Dirt thrown on a Mud-wall may stick…but it will not long adhere to polish’d Marble. – Benjamin Franklin
This quote came to mind this week while thinking about the debate caused by the death of Supreme Court Justice Antonin Scalia. Not so much the issue of whether or not President Obama should or should not nominate a replacement, but the wrangling that went on between Republicans and Democrats, wrangling that seemingly – or, more accurately, unseemingly – began immediately after Justice Antonin Scalia died this past weekend.
This showed some of our elected leaders, and the two major parties, at their absolute worst.
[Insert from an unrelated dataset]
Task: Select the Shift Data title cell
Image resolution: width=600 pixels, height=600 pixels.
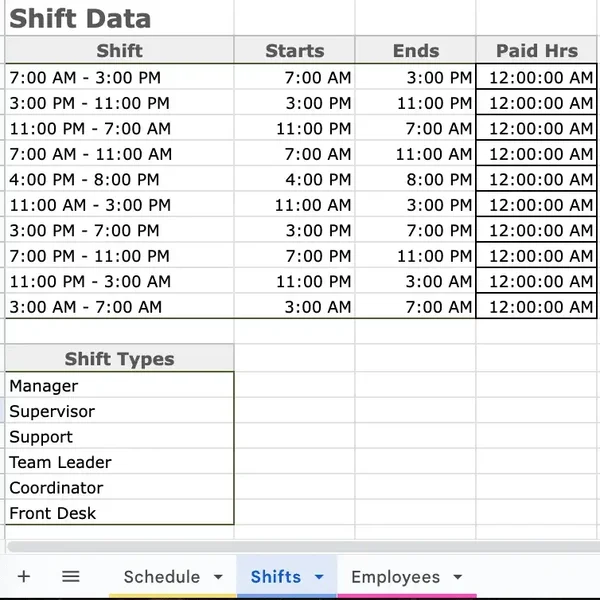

Rigor mortis hadn’t even set in and our leaders were giving a clinic in partisan, bickering rhetoric. It was beneath the dignity of everyone involved, including us, the American electorate.
I found today’s quote in a really good book, Triumph In Paris: The Exploits of Benjamin Franklin by David Schoenbrun and Franklin was referring to people, specifically those in the public eye. Leaders who are inherently good do not have mud stick to them while lesser men do. As I recall Franklin, who liked himself and the life he had built, was referring specifically to himself when some in France tried to disparage him.
It occurred to me those on both sides of the aisle who were yapping about filling Scalia’s vacancy almost immediately after Scalia’s death were not polished marble. They were concerned only with their own partisan objetives. They could even wait a respectful amount of time before starting in on their yapping.
We deserve polished marble, friends. That we don’t have it in the upper echelons of our government is our fault, because we elected everyone there.